A Bad But Possible Response?

HTTP/1.1 200 OK
Server: nginx/1.0.15
date: Thu, 23 Oct 2014 00:25:37 GMT
content-Type: text/html; charset=iso-8859-1
transfer-encoding: chunked
Connection: close
Expires: Thu, 19 Nov 1981 08:52:00 GMT
Cache-control: no-store, no-cache, must-revalidate, post-check=0, pre-check=0
Pragma: no-cache
Content-Encoding: gzip

Clarification will help my code neatness.

回答1:

HTTP header names are case-insensitive, per the HTTP specification.

RFC 2616 - Hypertext Transfer Protocol -- HTTP/1.1
Section 4.2 - Message Headers

HTTP header fields, which include general-header (section 4.5), request-header (section 5.3), response-header (section 6.2), and entity-header (section 7.1) fields, follow the same generic format as that given in Section 3.1 of RFC 822 [9]. Each header field consists of a name followed by a colon (":") and the field value. Field names are case-insensitive. The field value MAY be preceded by any amount of LWS, though a single SP is preferred. Header fields can be extended over multiple lines by preceding each extra line with at least one SP or HT. Applications ought to follow "common form", where one is known or indicated, when generating HTTP constructs, since there might exist some implementations that fail to accept anything beyond the common forms.

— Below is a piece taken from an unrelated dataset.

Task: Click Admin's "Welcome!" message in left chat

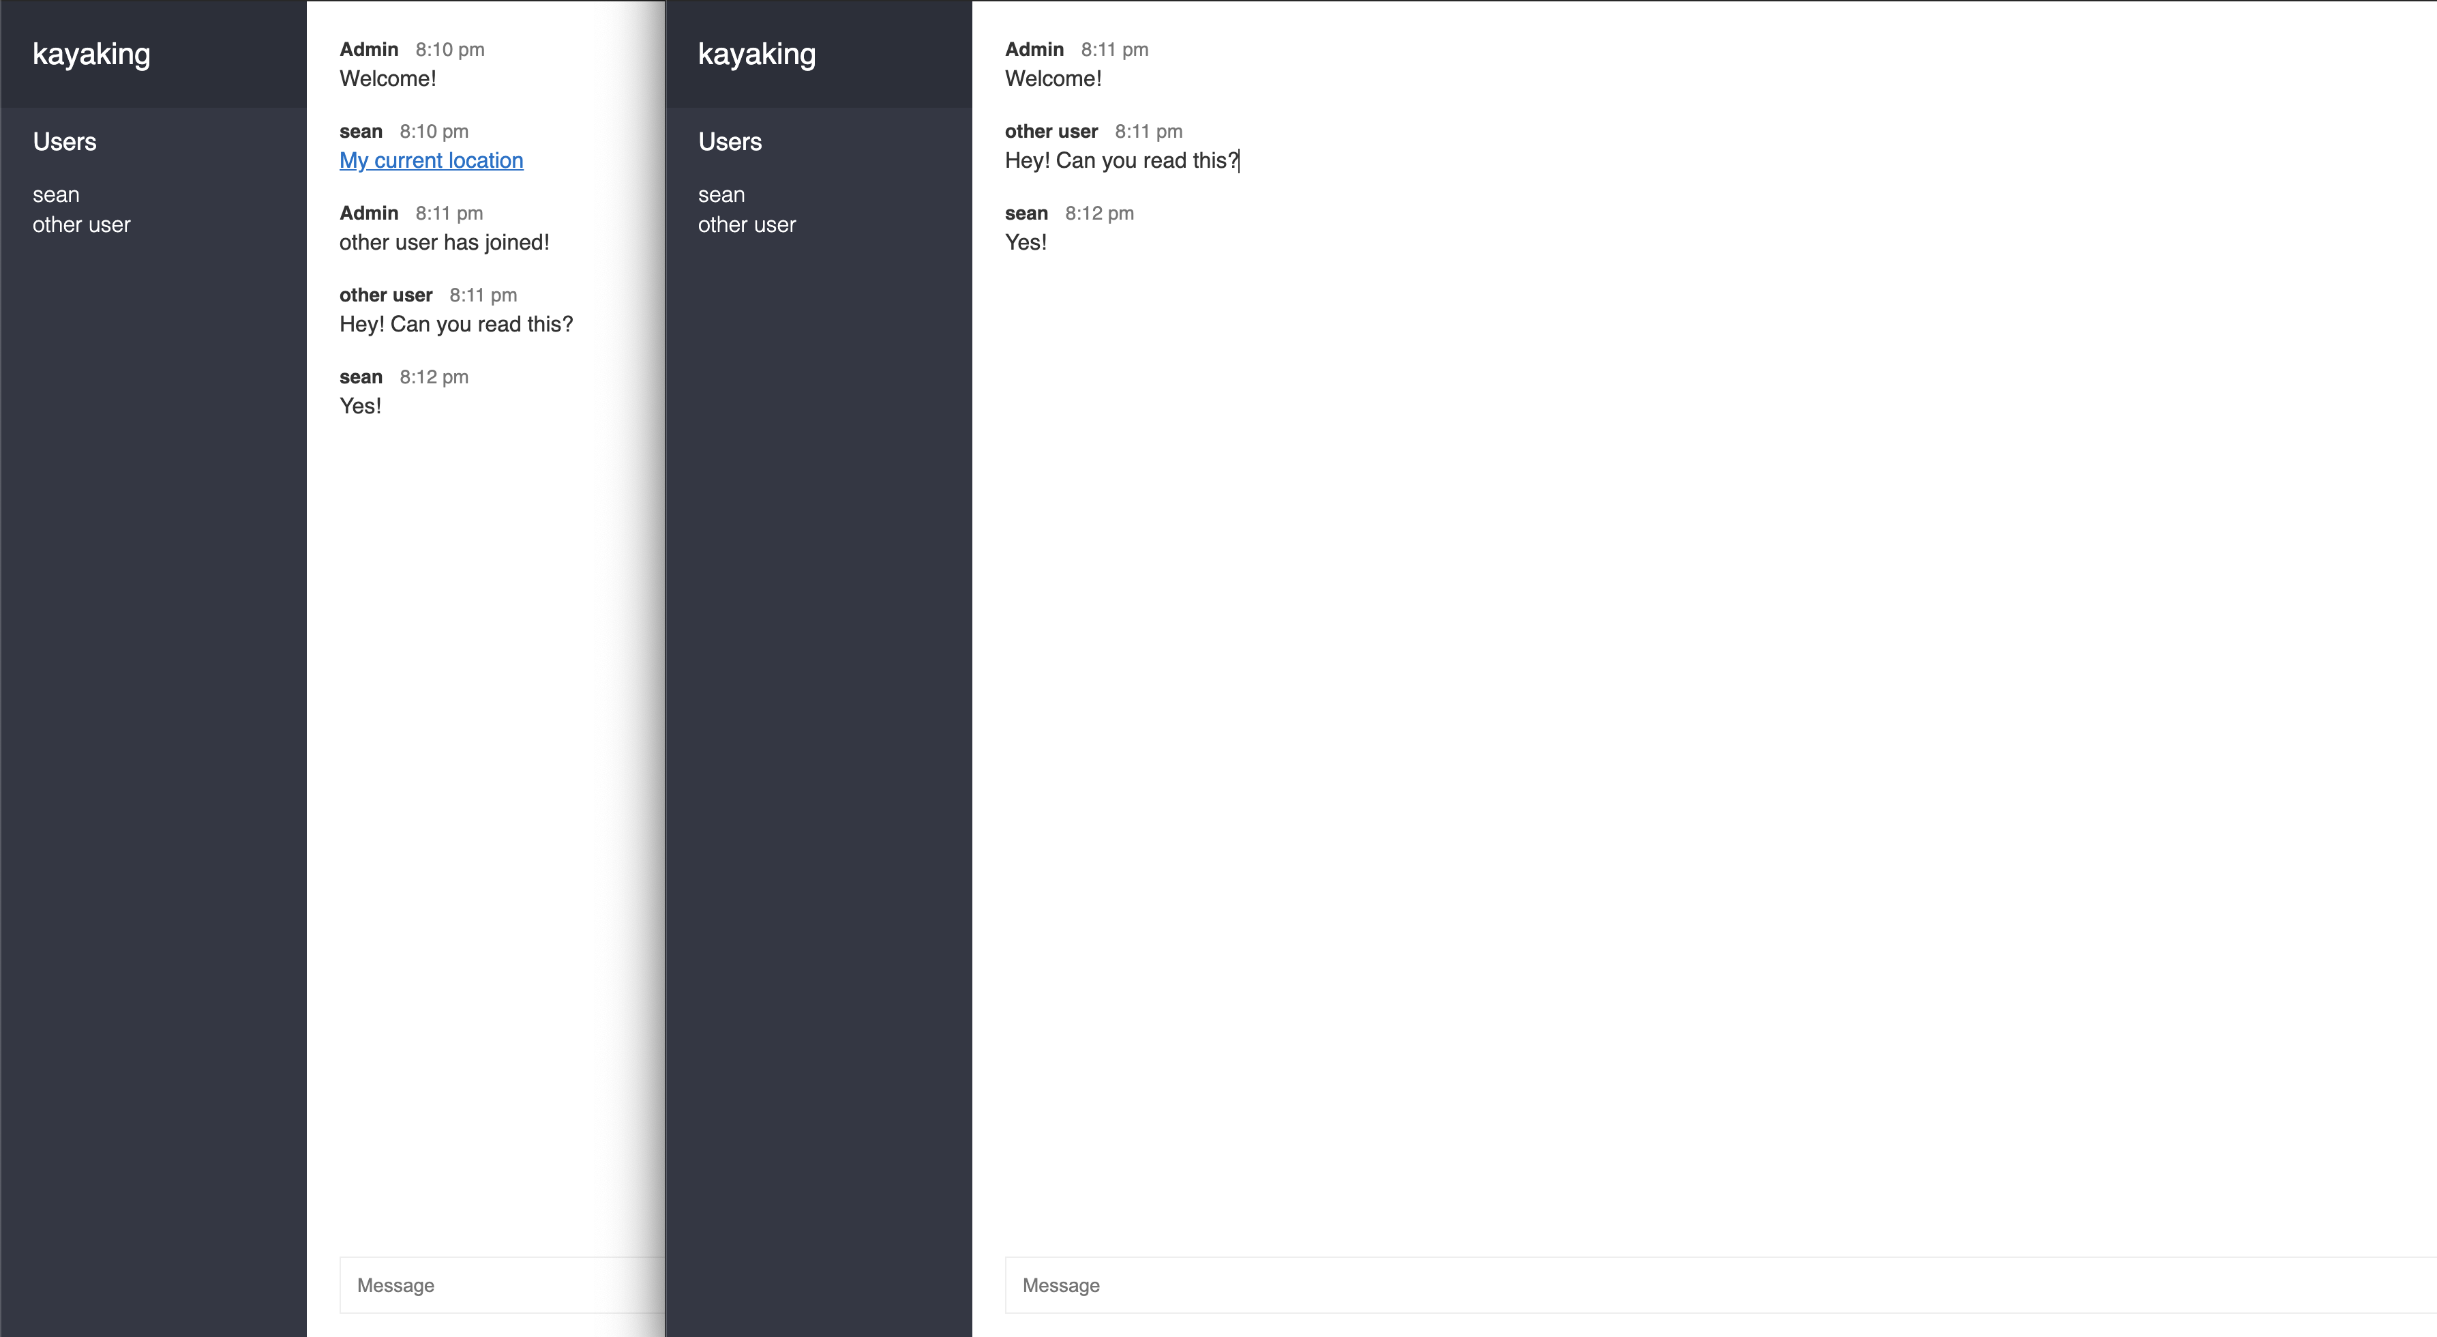Action: [388, 79]
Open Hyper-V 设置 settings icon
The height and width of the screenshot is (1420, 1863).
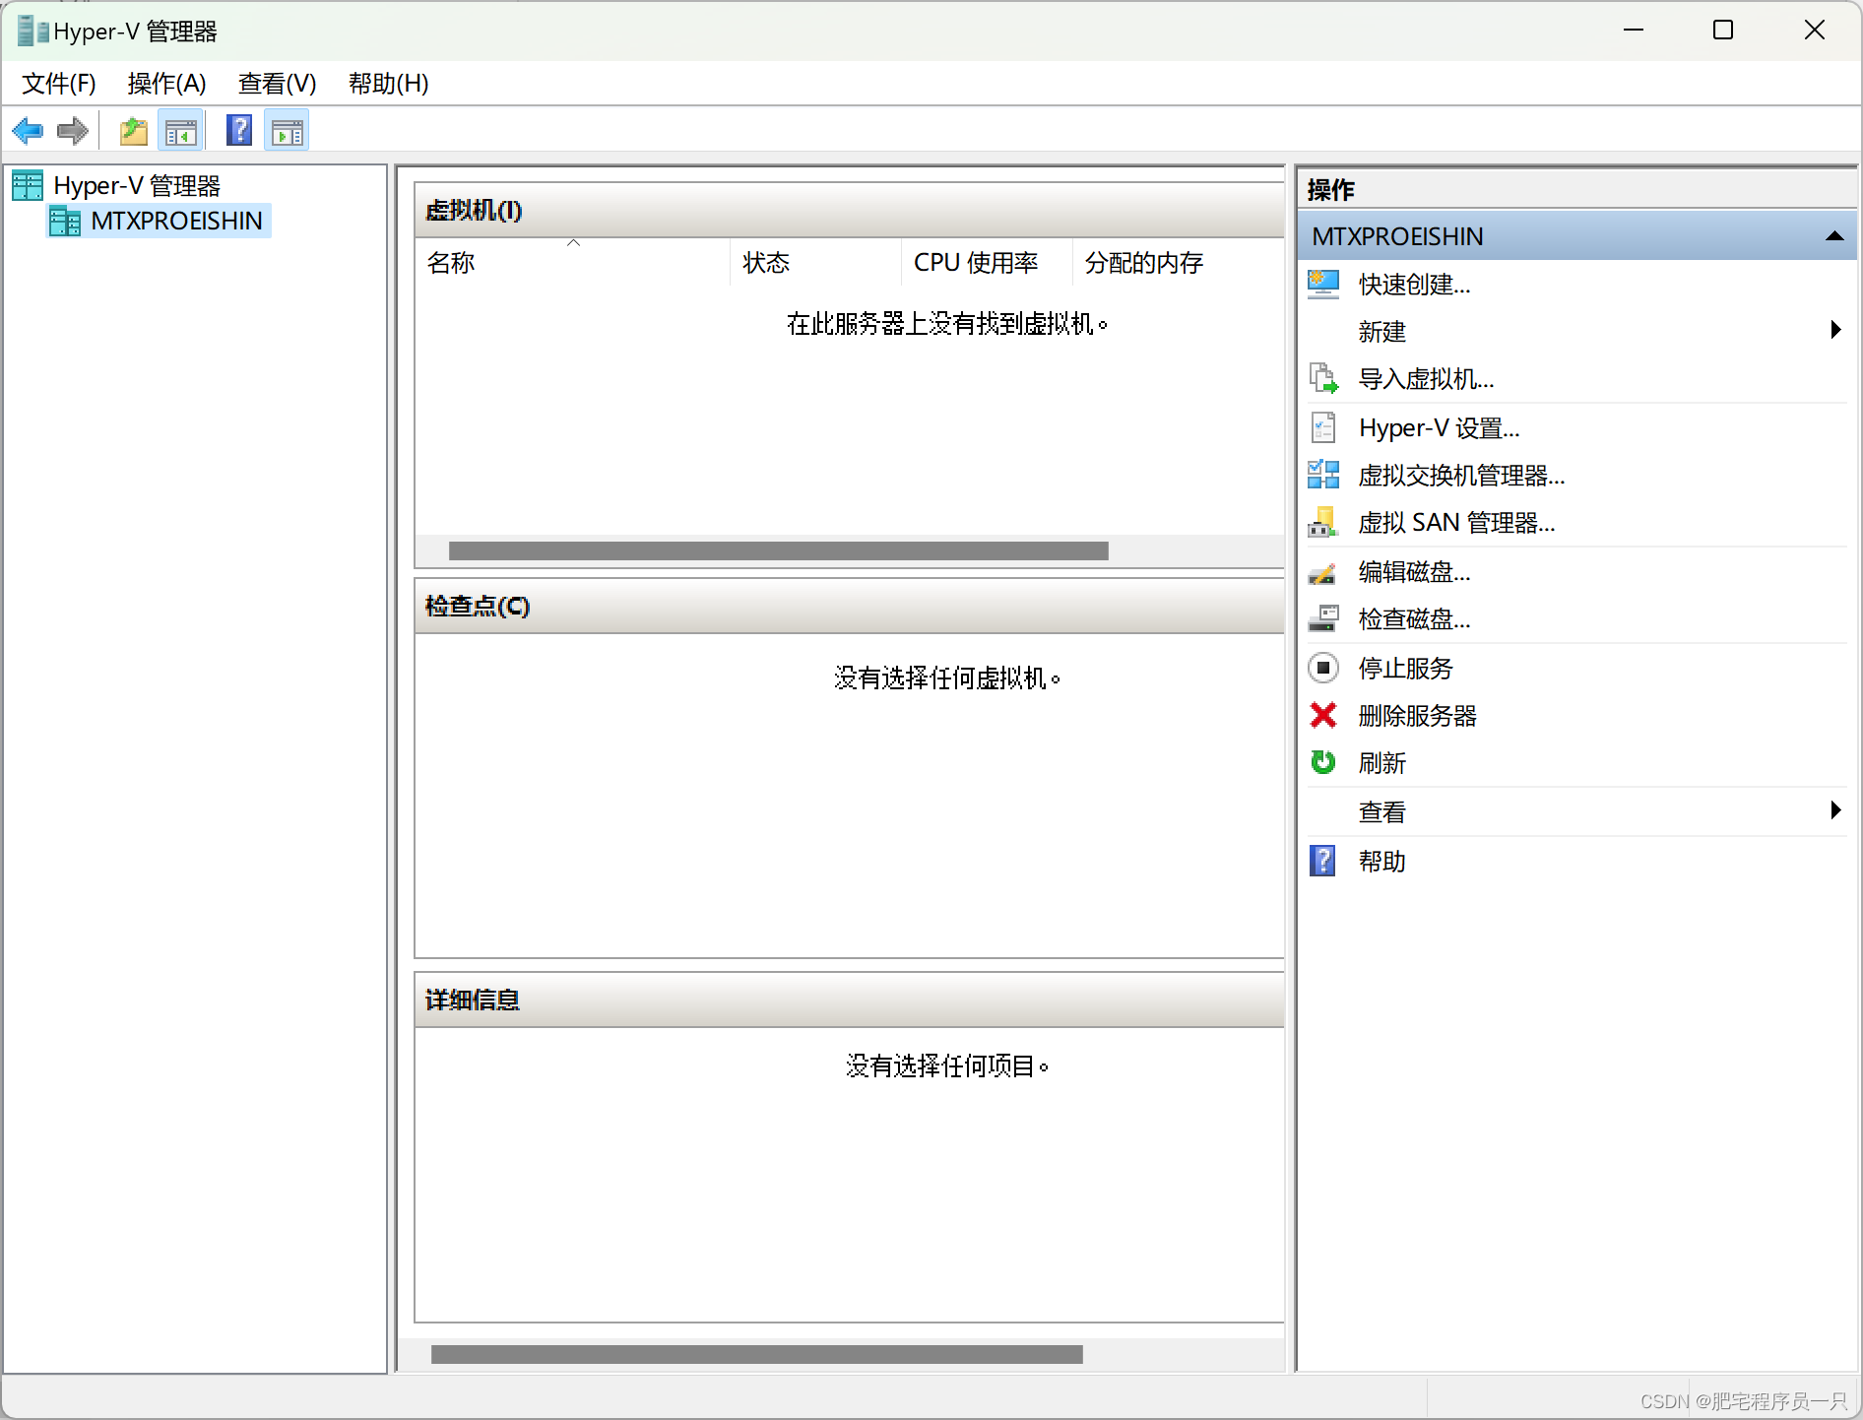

RFC 7230 - Hypertext Transfer Protocol (HTTP/1.1): Message Syntax and Routing
Section 3.2 - Header Fields:

Each header field consists of a case-insensitive field name followed by a colon (":"), optional leading whitespace, the field value, and optional trailing whitespace.



回答2:

HTTP header names are case insensitive.

It looks like you're using python. Check out the requests library. It'll make your life much easier: http://docs.python-requests.org/en/latest/



回答3:

Bear in mind that, even though most major servers will have consistent capitalization, any Joe PHP Developer can set the response headers manually in their code - and there is no way to police what that guy uses as a capitalization standard.